The problem seems to occur at random. I have a branch that built in the CI. After adding a commit, that modified a utility script not involved in any way in the build, I ran into this problem. There is no difference in the output of the cmake configure step.
I use the matrix configuration for the CI to test different configurations. I found, that I could trigger this by adding another mpi version (e.g. openmpi/4.1.6). Without that version, it built. With it added in the matrix, ALL configurations showed the problem.
stages:
- configure
- build
- test
.basic_config:
tags:
- hpc_runner
variables:
# load submodules
GIT_SUBMODULE_STRATEGY: recursive
.config_matrix:
extends: .basic_config
# define job matrix
parallel:
matrix:
- COMPILER: [gcc/9.4.0]
PARALLELIZATION: [serial, openmpi/3.1.6]
TYPE: [option1, option2]
BUILD_TYPE: [debug, release]
- COMPILER: [gcc/10.3.0, intel/19.0.5]
PARALLELIZATION: [serial]
TYPE: [option2]
BUILD_TYPE: [debug]
###############################################################################
# setup script
# These commands will run before each job.
before_script:
- set -e
- uname -a
- |
if [[ "$(uname)" = "Linux" ]]; then
export THREADS=$(nproc --all)
elif [[ "$(uname)" = "Darwin" ]]; then
export THREADS=$(sysctl -n hw.ncpu)
else
echo "Unknown platform. Setting THREADS to 1."
export THREADS=1
fi
# load environment
- source scripts/build/load_environment $COMPILER $BUILD_TYPE $TYPE $PARALLELIZATION
# set path for build folder
- build_path=build/$COMPILER/$PARALLELIZATION/$TYPE/$BUILD_TYPE
configure:
stage: configure
extends: .config_matrix
script:
- mkdir -p $build_path
- cd $build_path
- $CMAKE_COMMAND
artifacts:
paths:
- build
expire_in: 1 days
###############################################################################
# build script
build:
stage: build
extends: .config_matrix
script:
- cd $build_path
- make
artifacts:
paths:
- build
expire_in: 1 days
needs:
- configure
###############################################################################
# test
test:
stage: test
extends: .config_matrix
script:
- cd $build_path
- ctest --output-on-failure
needs:
- build
The runner runs on an HPC machine which a complex setup, and I am not to familiar with the exact configuration. I contacted the admin with this problem, but wanted to see if anybody else had run into this before and have solutions or hints on what is going on.

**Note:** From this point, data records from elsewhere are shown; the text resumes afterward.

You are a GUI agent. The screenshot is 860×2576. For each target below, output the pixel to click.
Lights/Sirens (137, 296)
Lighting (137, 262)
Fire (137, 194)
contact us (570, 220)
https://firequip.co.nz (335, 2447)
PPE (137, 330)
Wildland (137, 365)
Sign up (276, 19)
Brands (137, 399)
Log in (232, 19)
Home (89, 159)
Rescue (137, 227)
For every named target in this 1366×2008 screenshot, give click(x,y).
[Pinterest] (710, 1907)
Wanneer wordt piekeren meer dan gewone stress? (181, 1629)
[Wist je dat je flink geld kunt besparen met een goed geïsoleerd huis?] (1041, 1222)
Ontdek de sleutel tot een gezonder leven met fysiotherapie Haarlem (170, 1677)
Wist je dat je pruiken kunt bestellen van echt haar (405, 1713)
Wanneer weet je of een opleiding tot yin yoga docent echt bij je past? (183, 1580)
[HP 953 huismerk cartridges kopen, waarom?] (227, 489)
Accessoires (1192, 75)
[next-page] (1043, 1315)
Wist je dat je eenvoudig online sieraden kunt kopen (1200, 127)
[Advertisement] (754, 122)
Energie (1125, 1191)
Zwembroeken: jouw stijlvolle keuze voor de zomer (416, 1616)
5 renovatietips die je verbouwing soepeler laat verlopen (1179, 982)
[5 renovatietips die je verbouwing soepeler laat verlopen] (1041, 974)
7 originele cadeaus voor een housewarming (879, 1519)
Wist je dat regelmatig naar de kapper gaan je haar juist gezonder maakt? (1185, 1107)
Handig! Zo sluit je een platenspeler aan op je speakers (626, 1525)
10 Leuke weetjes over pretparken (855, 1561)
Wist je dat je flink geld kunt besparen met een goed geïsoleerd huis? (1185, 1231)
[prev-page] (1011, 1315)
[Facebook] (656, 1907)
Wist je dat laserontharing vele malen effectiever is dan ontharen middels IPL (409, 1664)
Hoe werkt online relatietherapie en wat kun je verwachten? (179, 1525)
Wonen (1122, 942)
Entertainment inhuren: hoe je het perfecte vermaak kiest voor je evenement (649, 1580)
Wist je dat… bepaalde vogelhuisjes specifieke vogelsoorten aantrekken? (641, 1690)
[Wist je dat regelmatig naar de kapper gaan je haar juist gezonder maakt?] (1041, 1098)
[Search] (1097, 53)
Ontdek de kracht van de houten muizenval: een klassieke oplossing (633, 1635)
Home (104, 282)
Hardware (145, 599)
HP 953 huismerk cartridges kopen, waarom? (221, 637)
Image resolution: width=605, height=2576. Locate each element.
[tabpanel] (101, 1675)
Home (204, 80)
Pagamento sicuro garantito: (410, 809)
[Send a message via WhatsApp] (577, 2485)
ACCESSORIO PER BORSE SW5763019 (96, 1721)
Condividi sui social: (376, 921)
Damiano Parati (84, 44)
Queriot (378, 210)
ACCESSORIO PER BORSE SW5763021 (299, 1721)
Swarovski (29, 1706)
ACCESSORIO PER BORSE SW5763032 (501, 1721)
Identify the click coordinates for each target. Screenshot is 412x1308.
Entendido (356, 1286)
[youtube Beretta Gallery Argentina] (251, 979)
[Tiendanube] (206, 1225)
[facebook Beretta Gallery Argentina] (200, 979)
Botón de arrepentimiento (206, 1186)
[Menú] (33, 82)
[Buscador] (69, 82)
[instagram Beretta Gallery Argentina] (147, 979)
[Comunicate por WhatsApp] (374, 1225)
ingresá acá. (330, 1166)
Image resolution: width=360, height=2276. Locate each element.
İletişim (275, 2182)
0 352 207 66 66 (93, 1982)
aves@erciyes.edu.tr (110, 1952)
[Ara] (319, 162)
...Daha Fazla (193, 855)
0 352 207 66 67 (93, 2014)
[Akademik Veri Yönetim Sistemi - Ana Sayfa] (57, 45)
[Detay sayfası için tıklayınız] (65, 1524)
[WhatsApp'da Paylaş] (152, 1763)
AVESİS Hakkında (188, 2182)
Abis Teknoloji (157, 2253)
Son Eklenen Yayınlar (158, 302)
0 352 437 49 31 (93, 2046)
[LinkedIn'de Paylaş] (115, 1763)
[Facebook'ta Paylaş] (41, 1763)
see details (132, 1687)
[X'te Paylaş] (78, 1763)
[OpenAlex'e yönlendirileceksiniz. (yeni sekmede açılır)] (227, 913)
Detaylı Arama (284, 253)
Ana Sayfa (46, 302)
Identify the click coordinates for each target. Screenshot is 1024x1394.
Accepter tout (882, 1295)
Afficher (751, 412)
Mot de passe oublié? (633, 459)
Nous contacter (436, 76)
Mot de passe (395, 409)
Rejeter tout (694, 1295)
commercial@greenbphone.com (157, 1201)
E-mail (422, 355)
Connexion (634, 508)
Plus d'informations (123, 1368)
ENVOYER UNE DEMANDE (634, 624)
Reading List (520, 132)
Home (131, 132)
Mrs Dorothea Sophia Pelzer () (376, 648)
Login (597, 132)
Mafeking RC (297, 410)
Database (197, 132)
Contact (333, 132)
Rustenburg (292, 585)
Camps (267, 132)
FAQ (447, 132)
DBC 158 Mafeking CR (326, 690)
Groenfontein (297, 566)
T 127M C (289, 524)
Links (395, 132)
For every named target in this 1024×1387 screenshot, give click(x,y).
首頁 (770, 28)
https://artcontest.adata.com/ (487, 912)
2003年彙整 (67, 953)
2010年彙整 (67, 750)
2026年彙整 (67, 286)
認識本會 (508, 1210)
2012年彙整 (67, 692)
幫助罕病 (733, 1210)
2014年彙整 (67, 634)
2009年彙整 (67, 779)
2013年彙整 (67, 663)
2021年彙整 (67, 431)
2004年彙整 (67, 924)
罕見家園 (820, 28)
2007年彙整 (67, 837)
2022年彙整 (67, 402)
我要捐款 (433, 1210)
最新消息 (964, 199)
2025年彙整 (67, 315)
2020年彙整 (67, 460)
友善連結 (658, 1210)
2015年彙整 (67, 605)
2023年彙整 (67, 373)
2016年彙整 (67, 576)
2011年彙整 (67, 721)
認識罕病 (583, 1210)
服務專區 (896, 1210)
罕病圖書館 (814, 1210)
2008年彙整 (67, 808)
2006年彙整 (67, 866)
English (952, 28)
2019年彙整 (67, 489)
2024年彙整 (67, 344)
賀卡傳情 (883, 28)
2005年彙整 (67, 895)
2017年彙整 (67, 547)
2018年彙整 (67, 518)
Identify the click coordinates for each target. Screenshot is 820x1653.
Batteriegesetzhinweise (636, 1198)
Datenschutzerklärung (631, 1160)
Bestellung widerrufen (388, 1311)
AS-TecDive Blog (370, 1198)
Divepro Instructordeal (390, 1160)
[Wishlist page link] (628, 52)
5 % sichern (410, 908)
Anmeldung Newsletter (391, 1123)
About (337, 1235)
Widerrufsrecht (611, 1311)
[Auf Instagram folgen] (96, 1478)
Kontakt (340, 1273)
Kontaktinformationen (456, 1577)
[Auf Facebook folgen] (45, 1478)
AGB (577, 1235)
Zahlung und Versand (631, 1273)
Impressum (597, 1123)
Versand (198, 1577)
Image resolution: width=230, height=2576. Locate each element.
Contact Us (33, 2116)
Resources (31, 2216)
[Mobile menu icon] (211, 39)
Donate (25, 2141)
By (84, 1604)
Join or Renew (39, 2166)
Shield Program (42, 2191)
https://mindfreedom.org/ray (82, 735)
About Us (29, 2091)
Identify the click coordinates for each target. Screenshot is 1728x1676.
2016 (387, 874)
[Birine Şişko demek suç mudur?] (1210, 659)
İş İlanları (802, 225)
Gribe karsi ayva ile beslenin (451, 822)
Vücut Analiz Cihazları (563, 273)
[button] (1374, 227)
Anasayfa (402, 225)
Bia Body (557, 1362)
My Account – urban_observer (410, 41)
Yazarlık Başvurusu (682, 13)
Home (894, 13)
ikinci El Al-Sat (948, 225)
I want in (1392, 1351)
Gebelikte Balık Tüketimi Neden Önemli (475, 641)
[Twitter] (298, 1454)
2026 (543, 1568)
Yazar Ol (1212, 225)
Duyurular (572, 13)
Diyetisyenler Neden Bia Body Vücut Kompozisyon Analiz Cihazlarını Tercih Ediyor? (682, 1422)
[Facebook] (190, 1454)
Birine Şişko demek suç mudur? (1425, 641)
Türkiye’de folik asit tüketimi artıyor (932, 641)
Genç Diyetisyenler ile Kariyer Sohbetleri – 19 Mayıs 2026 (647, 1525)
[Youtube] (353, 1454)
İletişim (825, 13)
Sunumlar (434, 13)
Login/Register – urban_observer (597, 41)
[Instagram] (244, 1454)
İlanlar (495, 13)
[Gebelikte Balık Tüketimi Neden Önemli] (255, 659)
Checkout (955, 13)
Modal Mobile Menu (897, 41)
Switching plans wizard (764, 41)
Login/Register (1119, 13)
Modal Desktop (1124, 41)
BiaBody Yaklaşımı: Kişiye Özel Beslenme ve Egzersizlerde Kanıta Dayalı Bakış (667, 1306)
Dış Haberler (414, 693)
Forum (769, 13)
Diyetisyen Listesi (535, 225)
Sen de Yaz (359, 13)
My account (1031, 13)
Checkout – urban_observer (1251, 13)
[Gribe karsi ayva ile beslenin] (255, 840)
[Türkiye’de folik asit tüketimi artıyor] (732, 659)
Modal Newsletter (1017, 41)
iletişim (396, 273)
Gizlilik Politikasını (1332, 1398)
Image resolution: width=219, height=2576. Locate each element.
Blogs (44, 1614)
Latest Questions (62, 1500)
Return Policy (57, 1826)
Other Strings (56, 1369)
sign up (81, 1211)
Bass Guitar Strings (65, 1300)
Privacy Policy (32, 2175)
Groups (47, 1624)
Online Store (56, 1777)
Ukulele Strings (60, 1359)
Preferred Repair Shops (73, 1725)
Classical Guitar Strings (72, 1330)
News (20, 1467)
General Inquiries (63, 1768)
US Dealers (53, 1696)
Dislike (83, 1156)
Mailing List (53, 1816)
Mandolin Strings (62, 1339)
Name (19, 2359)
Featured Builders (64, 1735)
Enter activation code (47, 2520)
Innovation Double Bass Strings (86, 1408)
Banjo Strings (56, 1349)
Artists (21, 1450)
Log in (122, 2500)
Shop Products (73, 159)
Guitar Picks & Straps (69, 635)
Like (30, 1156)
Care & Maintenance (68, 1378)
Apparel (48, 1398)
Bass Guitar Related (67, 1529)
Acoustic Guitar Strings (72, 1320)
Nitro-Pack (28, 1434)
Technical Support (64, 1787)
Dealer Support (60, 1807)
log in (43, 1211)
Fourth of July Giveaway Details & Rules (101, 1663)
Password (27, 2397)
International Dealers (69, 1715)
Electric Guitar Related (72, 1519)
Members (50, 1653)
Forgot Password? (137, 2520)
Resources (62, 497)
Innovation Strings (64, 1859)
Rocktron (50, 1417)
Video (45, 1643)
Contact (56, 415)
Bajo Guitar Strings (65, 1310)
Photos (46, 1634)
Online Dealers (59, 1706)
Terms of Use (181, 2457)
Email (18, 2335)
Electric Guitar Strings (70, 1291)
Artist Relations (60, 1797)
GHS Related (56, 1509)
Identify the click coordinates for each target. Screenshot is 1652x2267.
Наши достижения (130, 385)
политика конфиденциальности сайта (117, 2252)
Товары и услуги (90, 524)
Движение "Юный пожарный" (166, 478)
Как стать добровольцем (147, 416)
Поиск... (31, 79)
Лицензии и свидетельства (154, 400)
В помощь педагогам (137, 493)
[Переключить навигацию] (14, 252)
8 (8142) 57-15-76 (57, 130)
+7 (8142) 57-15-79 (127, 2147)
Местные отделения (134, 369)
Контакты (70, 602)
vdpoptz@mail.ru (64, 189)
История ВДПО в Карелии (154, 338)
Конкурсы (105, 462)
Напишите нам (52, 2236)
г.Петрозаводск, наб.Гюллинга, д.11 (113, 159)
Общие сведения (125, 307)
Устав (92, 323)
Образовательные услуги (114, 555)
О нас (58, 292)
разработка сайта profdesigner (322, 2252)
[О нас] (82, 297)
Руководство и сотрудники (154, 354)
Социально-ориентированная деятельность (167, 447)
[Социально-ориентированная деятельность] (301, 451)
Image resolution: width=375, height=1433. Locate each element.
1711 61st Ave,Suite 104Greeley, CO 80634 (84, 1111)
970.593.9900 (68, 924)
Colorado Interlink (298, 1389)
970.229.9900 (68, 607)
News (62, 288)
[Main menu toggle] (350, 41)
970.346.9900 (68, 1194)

With the help from our admin I figured it out.
The problem comes from cmake using absolute paths. The runner has actually several runners for parallel jobs, with each using a different prefix path, e.g. /runner/001/
or /runner/012/
. So when I run configure on a specific runner, cmake saves that prefix path to the configuration.
Now in the build stage, there is no guarantee to have the same configuration run on the same runner. However, since there are absolute paths in the make files, make tries to access the folders in the configure runner's prefix. Now, that can be anything from non-existing, over old files from previous pipelines to the correct files downloaded by another case.
The only fix I currently can see is to run everything on the same runner in one stage, to avoid the roulette of prefix paths. If anybody has a different idea, or if there is a way to fix a specific matrix case to a specific runner prefix, please comment.